Most downtown merchants and a large number of Salida residents also prefer an in-town hospital, because they’re afraid that our city will change if we keep moving things out of the downtown district. Local residents are proud of Salida’s old-fashioned, pedestrian-friendly historic district, with its sidewalks, parks, new walking trail and downtown grocery store. But that may not last long if our hardware, video and clothing stores, banks, and clinics all keep moving out to the highway to join what used to be our motel, big box, fast food, and restaurant tourist district; or if the subdivisions keep spreading further and further out of town, dispersing sprawl and mini-marts across the country-side. In that case, Salida may well follow the path of so many cities and end up with an essentially abandoned historic center.

Thus, Salida’s merchants, and city council, and residents, and some doctors support an in-town hospital. But I don’t know whether that will be enough.

When I first heard of a new hospital building, I thought of the Salida school district’s adventures with a middle school.
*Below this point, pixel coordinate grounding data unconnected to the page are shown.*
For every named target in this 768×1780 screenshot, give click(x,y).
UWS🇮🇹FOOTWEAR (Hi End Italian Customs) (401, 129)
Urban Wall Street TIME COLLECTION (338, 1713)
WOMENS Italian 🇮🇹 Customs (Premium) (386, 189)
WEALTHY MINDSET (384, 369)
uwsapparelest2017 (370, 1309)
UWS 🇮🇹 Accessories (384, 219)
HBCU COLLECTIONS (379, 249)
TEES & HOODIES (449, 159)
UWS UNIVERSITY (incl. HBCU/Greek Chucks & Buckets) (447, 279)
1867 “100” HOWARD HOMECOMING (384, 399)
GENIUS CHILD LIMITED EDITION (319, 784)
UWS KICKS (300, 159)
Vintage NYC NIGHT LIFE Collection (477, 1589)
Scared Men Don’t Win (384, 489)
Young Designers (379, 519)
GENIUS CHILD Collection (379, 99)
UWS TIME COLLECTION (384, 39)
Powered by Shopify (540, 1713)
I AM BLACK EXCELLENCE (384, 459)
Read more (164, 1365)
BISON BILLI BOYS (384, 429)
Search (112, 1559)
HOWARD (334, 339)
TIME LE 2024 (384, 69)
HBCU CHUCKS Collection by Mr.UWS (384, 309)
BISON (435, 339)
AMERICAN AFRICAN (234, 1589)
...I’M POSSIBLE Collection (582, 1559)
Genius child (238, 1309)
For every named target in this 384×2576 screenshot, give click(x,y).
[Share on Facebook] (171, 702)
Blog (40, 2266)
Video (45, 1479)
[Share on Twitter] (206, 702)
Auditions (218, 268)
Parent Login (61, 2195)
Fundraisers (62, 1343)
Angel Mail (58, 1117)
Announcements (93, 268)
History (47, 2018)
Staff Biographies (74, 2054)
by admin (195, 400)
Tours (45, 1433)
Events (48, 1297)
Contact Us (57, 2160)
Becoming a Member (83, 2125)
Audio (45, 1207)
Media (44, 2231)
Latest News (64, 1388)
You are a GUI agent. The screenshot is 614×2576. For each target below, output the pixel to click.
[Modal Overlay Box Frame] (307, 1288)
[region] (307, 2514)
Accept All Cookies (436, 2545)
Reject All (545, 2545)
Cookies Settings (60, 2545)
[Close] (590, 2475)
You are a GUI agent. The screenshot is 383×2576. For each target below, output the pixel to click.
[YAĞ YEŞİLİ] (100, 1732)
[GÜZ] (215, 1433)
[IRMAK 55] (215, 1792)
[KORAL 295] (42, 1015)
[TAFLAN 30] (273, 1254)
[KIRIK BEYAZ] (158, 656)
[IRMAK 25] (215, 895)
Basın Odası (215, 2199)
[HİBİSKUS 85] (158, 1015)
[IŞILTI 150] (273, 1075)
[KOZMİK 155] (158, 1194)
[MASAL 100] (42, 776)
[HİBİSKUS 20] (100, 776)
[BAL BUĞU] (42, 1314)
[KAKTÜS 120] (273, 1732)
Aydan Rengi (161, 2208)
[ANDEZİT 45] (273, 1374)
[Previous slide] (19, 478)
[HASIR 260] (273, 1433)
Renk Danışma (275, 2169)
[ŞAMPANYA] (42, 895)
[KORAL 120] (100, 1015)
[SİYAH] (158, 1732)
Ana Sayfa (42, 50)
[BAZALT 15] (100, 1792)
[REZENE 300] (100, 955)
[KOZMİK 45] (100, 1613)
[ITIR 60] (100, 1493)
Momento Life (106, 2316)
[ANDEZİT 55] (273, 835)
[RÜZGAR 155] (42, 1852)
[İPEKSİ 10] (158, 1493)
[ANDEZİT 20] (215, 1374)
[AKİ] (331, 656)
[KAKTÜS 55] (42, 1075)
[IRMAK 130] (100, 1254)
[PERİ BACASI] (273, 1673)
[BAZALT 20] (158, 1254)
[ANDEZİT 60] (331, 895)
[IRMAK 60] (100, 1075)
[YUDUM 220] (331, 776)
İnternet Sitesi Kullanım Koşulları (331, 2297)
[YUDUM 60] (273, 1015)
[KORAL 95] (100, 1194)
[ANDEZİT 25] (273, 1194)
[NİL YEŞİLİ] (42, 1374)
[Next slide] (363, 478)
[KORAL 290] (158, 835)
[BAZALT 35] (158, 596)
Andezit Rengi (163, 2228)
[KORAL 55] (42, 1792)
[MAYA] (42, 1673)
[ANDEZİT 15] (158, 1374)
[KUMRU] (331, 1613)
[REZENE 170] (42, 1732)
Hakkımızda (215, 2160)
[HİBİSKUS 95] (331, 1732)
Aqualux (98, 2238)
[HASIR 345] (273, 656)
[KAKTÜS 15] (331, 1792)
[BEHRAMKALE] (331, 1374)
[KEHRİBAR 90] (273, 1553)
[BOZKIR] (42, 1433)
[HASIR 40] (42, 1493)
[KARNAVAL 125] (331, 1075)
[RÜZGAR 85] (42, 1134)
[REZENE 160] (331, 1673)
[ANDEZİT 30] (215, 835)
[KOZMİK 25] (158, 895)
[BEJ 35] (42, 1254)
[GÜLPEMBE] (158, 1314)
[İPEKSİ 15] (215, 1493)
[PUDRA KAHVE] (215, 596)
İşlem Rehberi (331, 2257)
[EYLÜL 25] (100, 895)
On several occasions, the school board asked voters to approve a bond issue that would have built the middle school out on Holman Avenue, too far for most kids to walk. And on those occasions, Salida voters turned the issue down. Finally the school board proposed a sensible location, near the high school which was easy to walk to, and it passed.

And so, I thought, it might work this way with the hospital. If the board tried to sell us a bad location, we could vote against it, and keep voting against it until they figured it out.

But there won’t be a bond election for the hospital, since it’s a revenue bond.

THE BOARD CAN LOOK at whatever parcels its site-selection committee recommends, pick one, and go from there, all without public participation. About all we can do, if they come up with a bad site, is start a recall election against hospital board members, and there might not be enough time to do that if they start signing contracts a few minutes after approving a site.

The board is a public body, though, and as a community institution, the hospital needs community support for any new site. Already the Salida City Council has passed a resolution urging the board to keep the hospital inside town, and it’s hard to go into a store on F Street without being urged to sign a petition for keeping the hospital inside town.

So let’s apply some pressure and keep it on. As a national study pointed out in 2003, “people living in counties marked by sprawling development are likely to walk less and weigh more than people who live in less sprawling counties. In addition, people in more sprawling counties are more likely to suffer from hypertension (high blood pressure). ”

Sprawl makes us sick, and hospitals are supposed to help keep us well.